Right and left myocardial antioxidant responses during heart failure subsequent to myocardial infarction

Abstract

Background: Heart failure subsequent to myocardial infarction (MI) is accompanied by depressed antioxidants and increased oxidative stress in the myocardium. Antioxidant enzyme activities and oxidative stress were examined in the viable left (LV) and right (RV) ventricles in relation to their hemodynamic function.

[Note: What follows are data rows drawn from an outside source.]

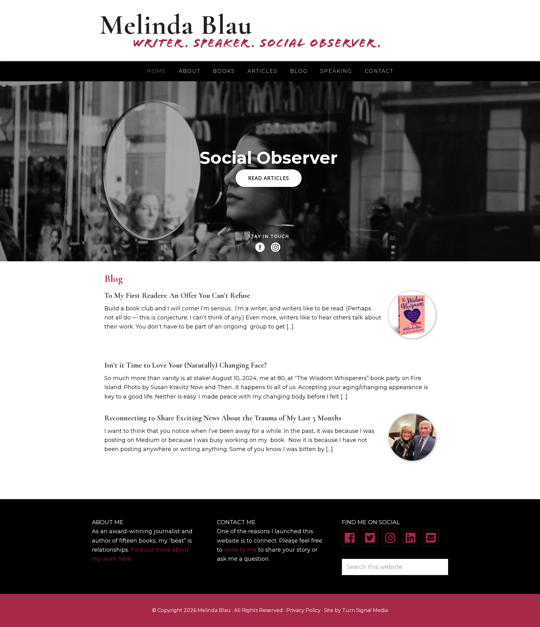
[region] (270, 171)
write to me (240, 549)
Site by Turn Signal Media (356, 610)
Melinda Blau (270, 30)
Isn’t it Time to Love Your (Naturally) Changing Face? (185, 365)
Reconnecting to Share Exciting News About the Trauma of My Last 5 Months (222, 418)
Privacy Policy (303, 610)
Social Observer (269, 157)
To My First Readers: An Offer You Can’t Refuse (177, 295)
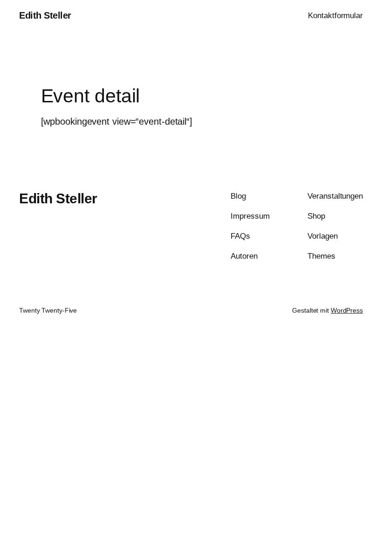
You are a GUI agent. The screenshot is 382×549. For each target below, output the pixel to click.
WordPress (347, 310)
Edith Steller (45, 15)
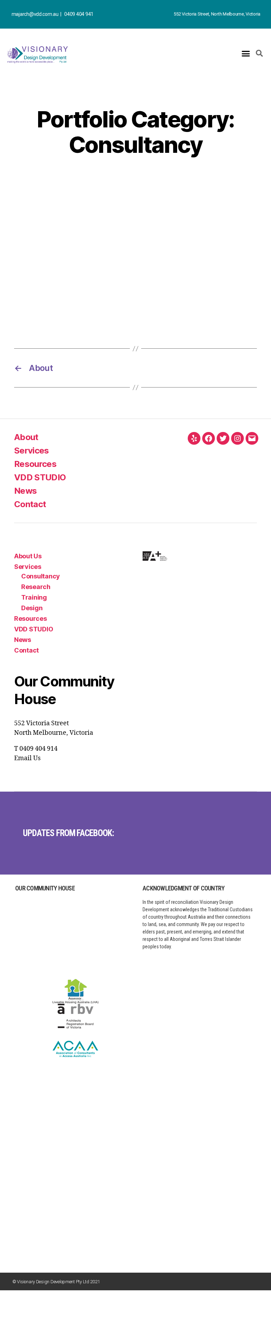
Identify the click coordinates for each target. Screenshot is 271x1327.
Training (34, 597)
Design (31, 608)
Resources (35, 464)
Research (35, 586)
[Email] (252, 438)
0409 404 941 (79, 14)
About (26, 437)
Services (31, 450)
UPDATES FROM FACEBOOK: (68, 833)
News (25, 491)
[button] (245, 53)
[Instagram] (237, 438)
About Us (28, 556)
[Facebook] (208, 438)
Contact (30, 504)
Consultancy (40, 576)
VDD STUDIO (40, 477)
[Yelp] (194, 438)
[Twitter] (223, 438)
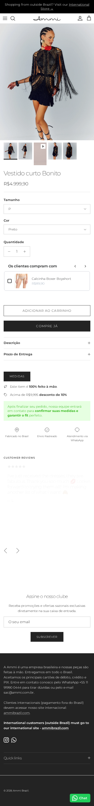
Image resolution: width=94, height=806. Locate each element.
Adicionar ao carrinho (47, 311)
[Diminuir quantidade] (8, 252)
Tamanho (12, 200)
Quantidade (14, 242)
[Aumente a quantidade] (26, 252)
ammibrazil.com (17, 713)
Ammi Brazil (21, 790)
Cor (6, 220)
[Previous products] (75, 266)
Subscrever (47, 637)
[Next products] (85, 266)
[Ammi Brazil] (47, 18)
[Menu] (5, 18)
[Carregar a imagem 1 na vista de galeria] (47, 82)
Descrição (12, 343)
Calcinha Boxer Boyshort (51, 279)
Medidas (17, 376)
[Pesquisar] (15, 18)
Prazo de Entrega (18, 354)
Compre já (47, 326)
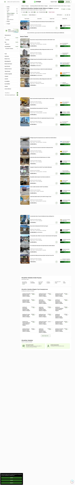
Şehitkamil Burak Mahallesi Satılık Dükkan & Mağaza (26, 330)
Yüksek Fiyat (64, 18)
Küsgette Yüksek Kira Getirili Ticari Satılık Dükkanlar (41, 167)
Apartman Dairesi (10, 14)
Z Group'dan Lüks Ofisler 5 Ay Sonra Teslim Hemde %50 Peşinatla (43, 235)
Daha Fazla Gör (45, 335)
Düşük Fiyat (52, 18)
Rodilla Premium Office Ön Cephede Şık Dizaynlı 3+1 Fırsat (42, 118)
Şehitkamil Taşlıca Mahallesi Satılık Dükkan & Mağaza (26, 315)
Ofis (7, 11)
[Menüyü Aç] (5, 2)
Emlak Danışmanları (55, 344)
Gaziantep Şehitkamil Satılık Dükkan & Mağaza (39, 5)
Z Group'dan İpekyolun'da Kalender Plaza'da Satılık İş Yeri (42, 21)
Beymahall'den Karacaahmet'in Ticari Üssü (39, 108)
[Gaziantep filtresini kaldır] (26, 12)
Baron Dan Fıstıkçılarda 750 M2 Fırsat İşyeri (39, 226)
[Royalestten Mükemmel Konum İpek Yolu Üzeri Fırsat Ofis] (25, 259)
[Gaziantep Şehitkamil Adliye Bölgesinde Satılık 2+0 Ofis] (25, 53)
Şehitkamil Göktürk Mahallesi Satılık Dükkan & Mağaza (59, 330)
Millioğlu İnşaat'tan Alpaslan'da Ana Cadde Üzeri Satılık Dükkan (43, 137)
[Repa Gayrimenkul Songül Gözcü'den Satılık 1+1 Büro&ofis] (25, 102)
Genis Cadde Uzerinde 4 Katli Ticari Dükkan (39, 186)
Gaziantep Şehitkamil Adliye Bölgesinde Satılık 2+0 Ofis (41, 49)
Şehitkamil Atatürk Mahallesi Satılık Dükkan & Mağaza (59, 322)
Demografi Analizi (29, 344)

Methods and results: The left coronary artery in rats was ligated. At 1 week after MI, LV systolic pressure (LVSP), LV end-diastolic pressure (LVEDP), and RV end-diastolic pressure (RVEDP) remained near control values, whereas RV systolic pressure (RVSP) was significantly elevated. In the 4, 8, and 16 week post-MI animals, LVSP was significantly reduced, with values of 112.0+/-1.57, 99.9+/-0.52, and 89.2+/-1.4 mm Hg, whereas LVEDP was significantly elevated, with values of 8.2+/-0.52, 17.4+/-1.7, and 31.4+/-1.5 mm Hg, respectively. RVEDP was higher at 8 and 16 weeks, and RVSP was significantly reduced at 16 weeks. At 1 week after MI, myocardial catalase activity in the LV was maintained near control levels, whereas in the RV, it was 134% compared with its control value. At 4, 8, and 16 weeks, catalase activity in the LV was 71%, 48%, and 28% of respective controls. Catalase activity in the RV was significantly reduced only at 16 weeks. A similar trend was seen with respect to glutathione peroxidase activity. Reduced/oxidized glutathione ratio was significantly depressed in the LV at 1, 4, 8, and 16 weeks, whereas in the RV, this ratio was significantly reduced only at 8 and 16 weeks. Myocardial lipid peroxidation in the LV at 4, 8, and 16 weeks was elevated by approximately 40%, 51%, and 100%, respectively, whereas in the RV, an increase of approximately 50% was seen only at 16 weeks.

Conclusions: These data show that heart failure subsequent to MI is associated with an antioxidant deficit as well as increased oxidative stress, first in the LV, followed by the RV. Furthermore, these changes correlated with the hemodynamic function in each of the ventricles, suggesting their role in the pathogenesis of ventricular dysfunction.